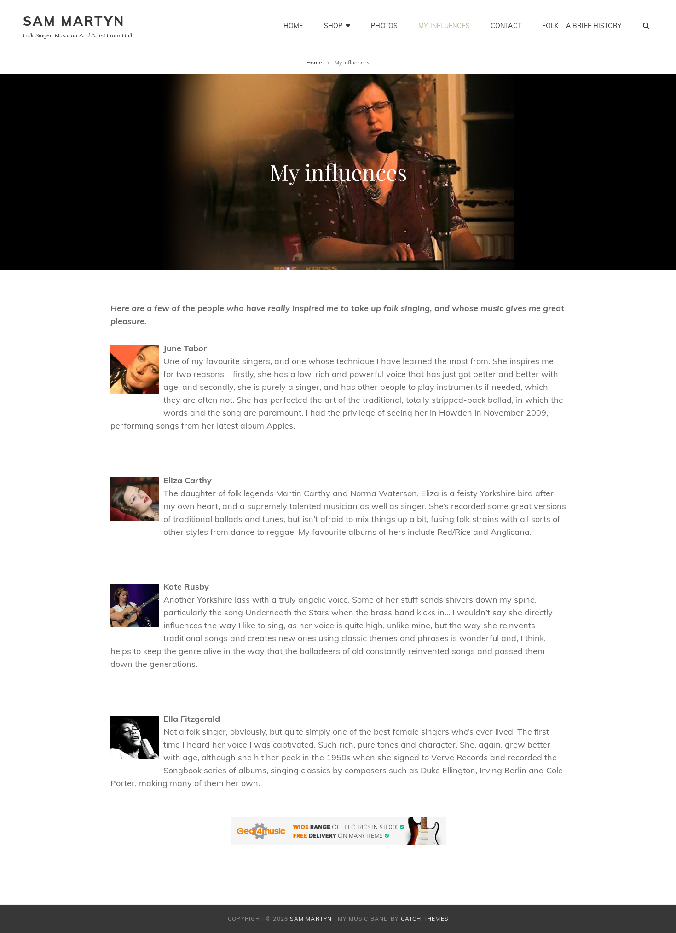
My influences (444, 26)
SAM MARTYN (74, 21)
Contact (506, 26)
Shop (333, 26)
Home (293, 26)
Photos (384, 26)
- - - - -
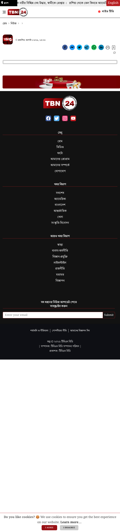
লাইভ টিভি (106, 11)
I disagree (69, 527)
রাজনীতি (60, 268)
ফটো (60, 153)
- - - - -
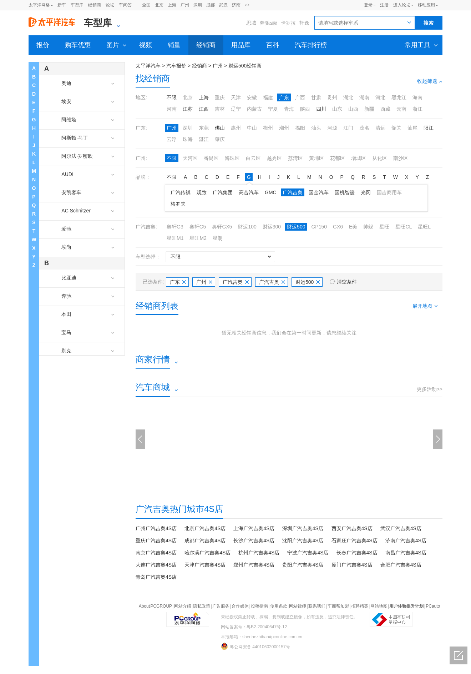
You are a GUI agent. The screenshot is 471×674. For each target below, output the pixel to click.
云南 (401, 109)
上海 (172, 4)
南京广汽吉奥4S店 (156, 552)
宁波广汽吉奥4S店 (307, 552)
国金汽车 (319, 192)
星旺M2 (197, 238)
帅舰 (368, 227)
- - - - -
Short problem: Turn everything from the line containing "You are a GUI" down to the line containing "帅舰 (368, 227)", both ends included, into a JSON list of strings, one string per line, leaving out any blank lines.

Right answer:
[
  "You are a GUI agent. The screenshot is 471×674. For each target below, output the pixel to click.",
  "云南 (401, 109)",
  "上海 (172, 4)",
  "南京广汽吉奥4S店 (156, 552)",
  "宁波广汽吉奥4S店 (307, 552)",
  "国金汽车 (319, 192)",
  "星旺M2 (197, 238)",
  "帅舰 (368, 227)"
]